Ce printemps, on était dans la saison des séries éliminatoires. Avec les Canadiens dedans. Alors la TV jouait partout dans les bars et les cafés
. (Encore plus de pub pour envahir l’espace public.) J’ai entendu les nouvelles de TVA à la brasserie Au coin du métro. La partie des Canadiens commençait à 20 heures, mais la TV nous cassait déjà les oreilles alors que Fred et moi on essayait de souper. Il y avait cette fois un reportage sur des CL-415 éteignant un feu de broussaille aux pieds de lignes d’électricité. Les valeureux pilotes ont répondu à quelques questions. C’est un classique du show ça, les entrevues avec des valeureux quelque chose. Des soft news, que ça s’appelle. Les images étaient belles : les gros pylônes, le CL-415 qui descend, qui lâche son nuage. C’est le son qui est débilitant à la TV. Une boursouflure de langage qui annule la vérité visuelle. Comme le parfum, qui séduit en criant au nez un mensonge. Chez mon voisin, on a déjà regardé un soap : des aryens supérieurs y vivaient des drames. La fausseté de ce show-là n’était pas seulement dans le son : elle était aussi dans le jeu des acteurs. Un jeu semblable à celui des mauvais films de cul, empiré par l’atroce doublage.

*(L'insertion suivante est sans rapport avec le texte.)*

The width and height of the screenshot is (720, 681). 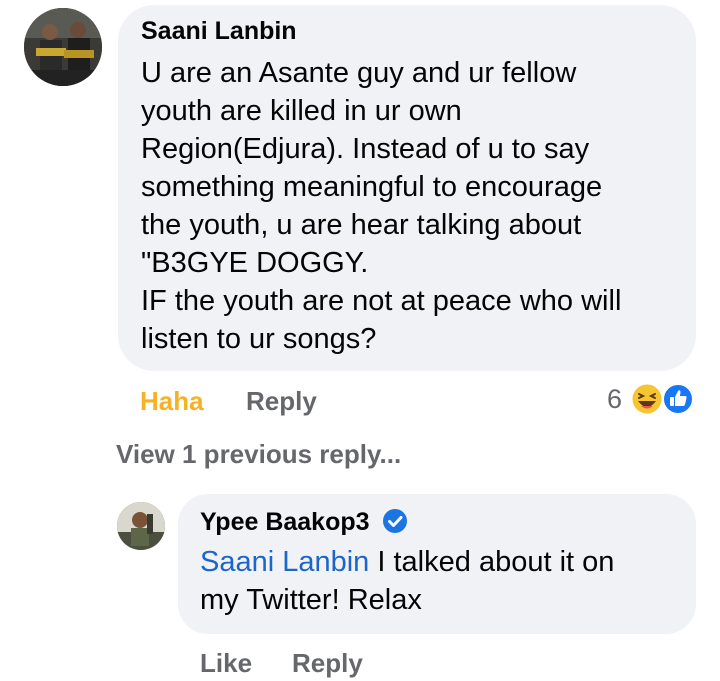 What do you see at coordinates (219, 32) in the screenshot?
I see `comment-author-name: Saani Lanbin` at bounding box center [219, 32].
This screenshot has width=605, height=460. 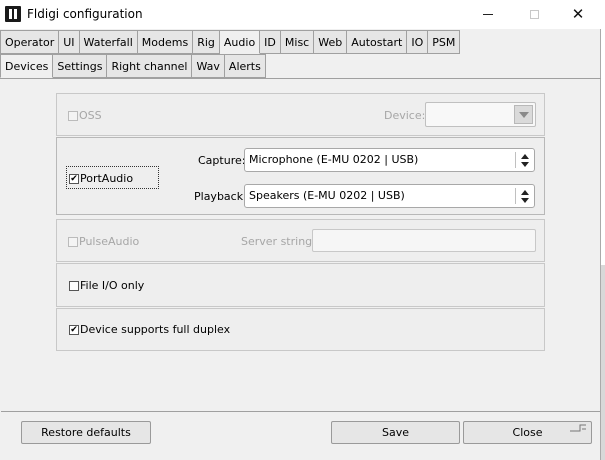 What do you see at coordinates (108, 42) in the screenshot?
I see `tab-waterfall: Waterfall` at bounding box center [108, 42].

Quant au journal télévisé TVA, il a tourné son attention pleine de neutralité sur les scandaleuses hausses des prix de l’essence. Un micro ouvert a permis aux automobilistes d’exprimer leur frustration de bon peuple pris en otage par les méchantes multinationales. Gandhi lui-même aurait soutenu une si noble indignation. À la fin du reportage, on pouvait être convaincu que ce sont bel et bien les prix de l’essence le problème, et non la dépendance au pétrole. L’automobile dans les nouvelles TVA est une réalité objective voulue par les lois de l’évolution. Surtout pas une nuisance.

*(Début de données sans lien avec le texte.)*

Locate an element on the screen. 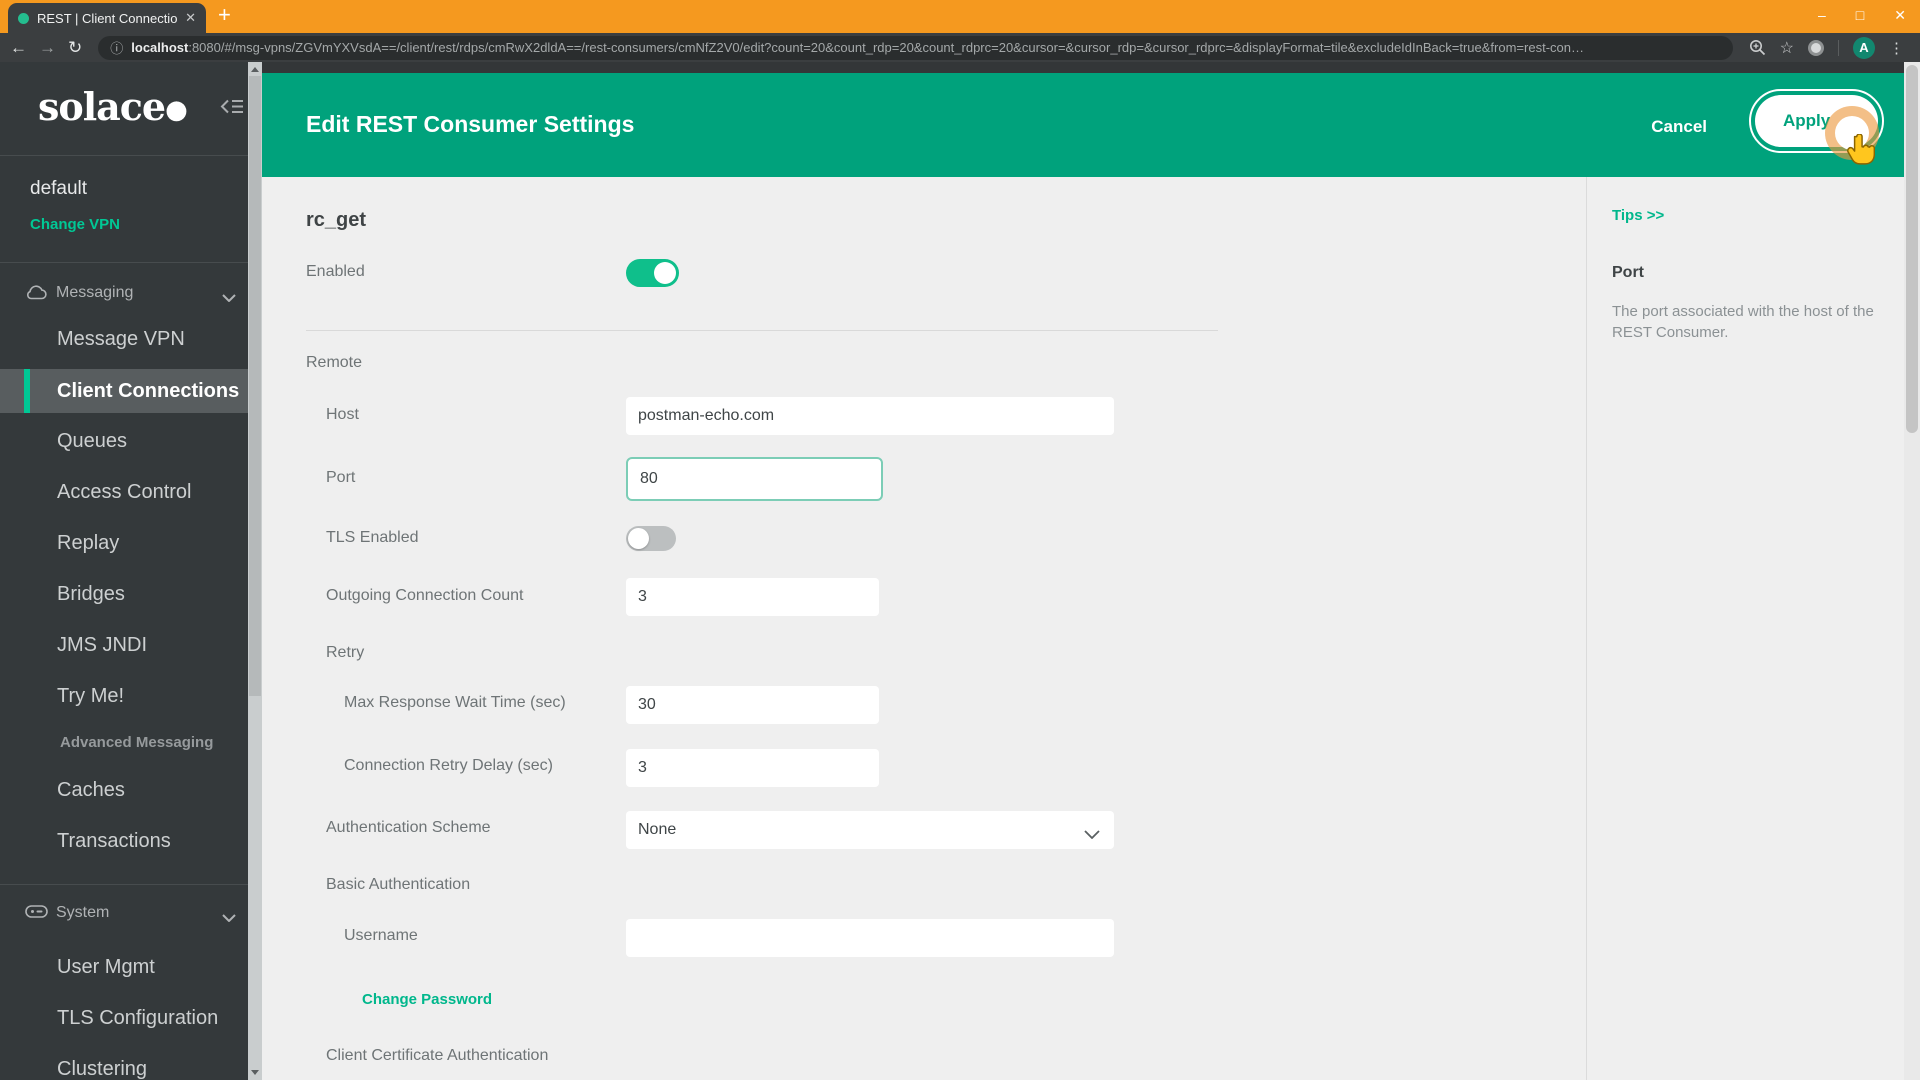 The width and height of the screenshot is (1920, 1080). username-label: Username is located at coordinates (381, 936).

Mais la nouvelle la plus importante restait encore la série éliminatoire des Canadiens. Qui d’ailleurs était l’événement suprême à Montréal. L’emblème du printemps 2008 restera le petit drapeau des Canadiens posé sur les vitres des chars. C’était la bébelle de l’heure, comme les Garfields en toutou avec des pattes en ventouses il y a vingt ans, et les faux glaçons de Noël lumineux du début des années 1990 : une pacotille vendue subitement à des millions d’exemplaire. La pacotille de ce printemps soulignait la Ferveur, le grand rassemblement pour une cause commune, jetée ensuite parmi les 20 tonnes de vidanges quotidiennes le lendemain de l’élimination.